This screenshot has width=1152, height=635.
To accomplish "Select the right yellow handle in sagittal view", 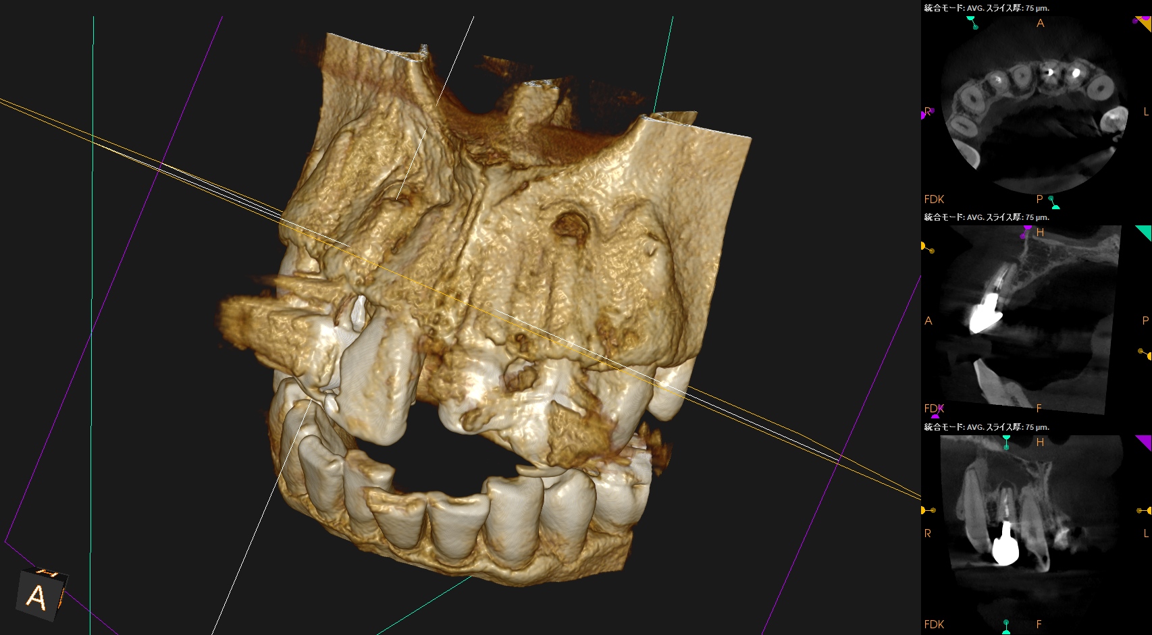I will [1145, 353].
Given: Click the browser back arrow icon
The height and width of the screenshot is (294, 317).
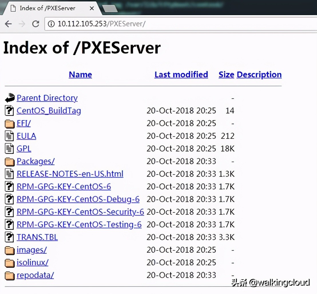Looking at the screenshot, I should coord(8,24).

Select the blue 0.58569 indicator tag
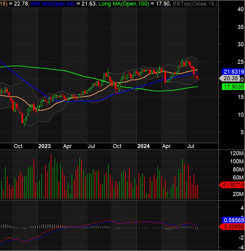tap(233, 220)
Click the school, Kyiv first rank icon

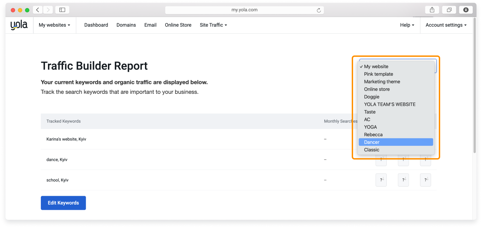tap(381, 180)
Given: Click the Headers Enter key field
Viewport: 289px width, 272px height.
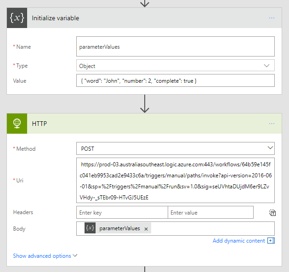Looking at the screenshot, I should pyautogui.click(x=122, y=212).
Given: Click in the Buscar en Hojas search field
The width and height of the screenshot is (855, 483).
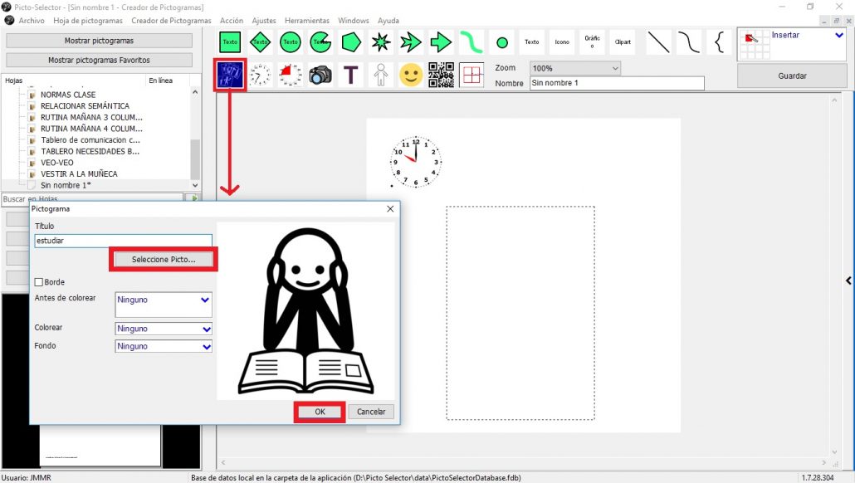Looking at the screenshot, I should point(91,199).
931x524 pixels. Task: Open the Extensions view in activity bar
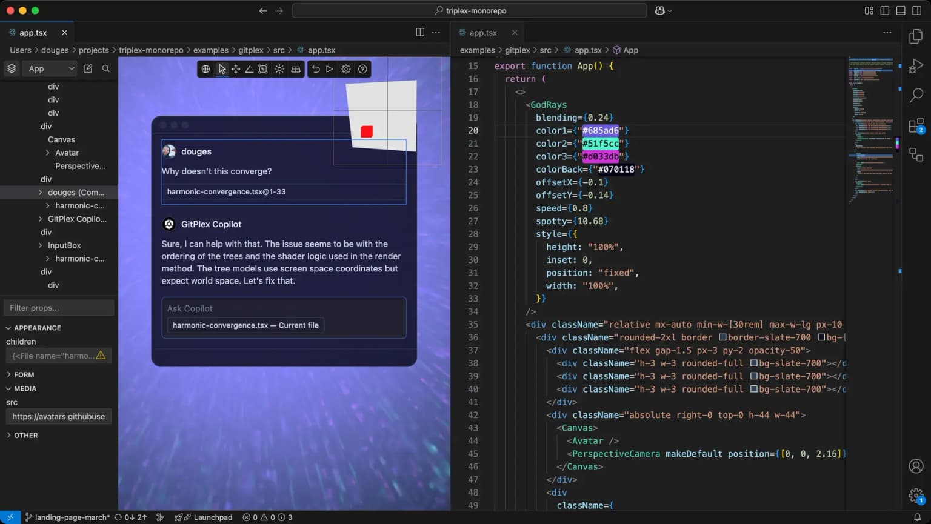tap(916, 125)
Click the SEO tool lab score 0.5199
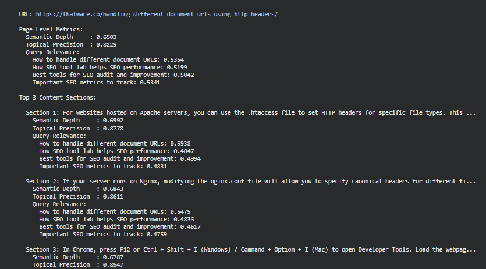The image size is (486, 269). click(x=180, y=67)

[EXERCISE] Reproduce each line from the data that has "Given" in it.

[RESULT FOR THIS TASK]
Given: Click the browser back arrow icon
Given: Click the Headers Enter key field
Given: Click in the Buscar en Hojas search field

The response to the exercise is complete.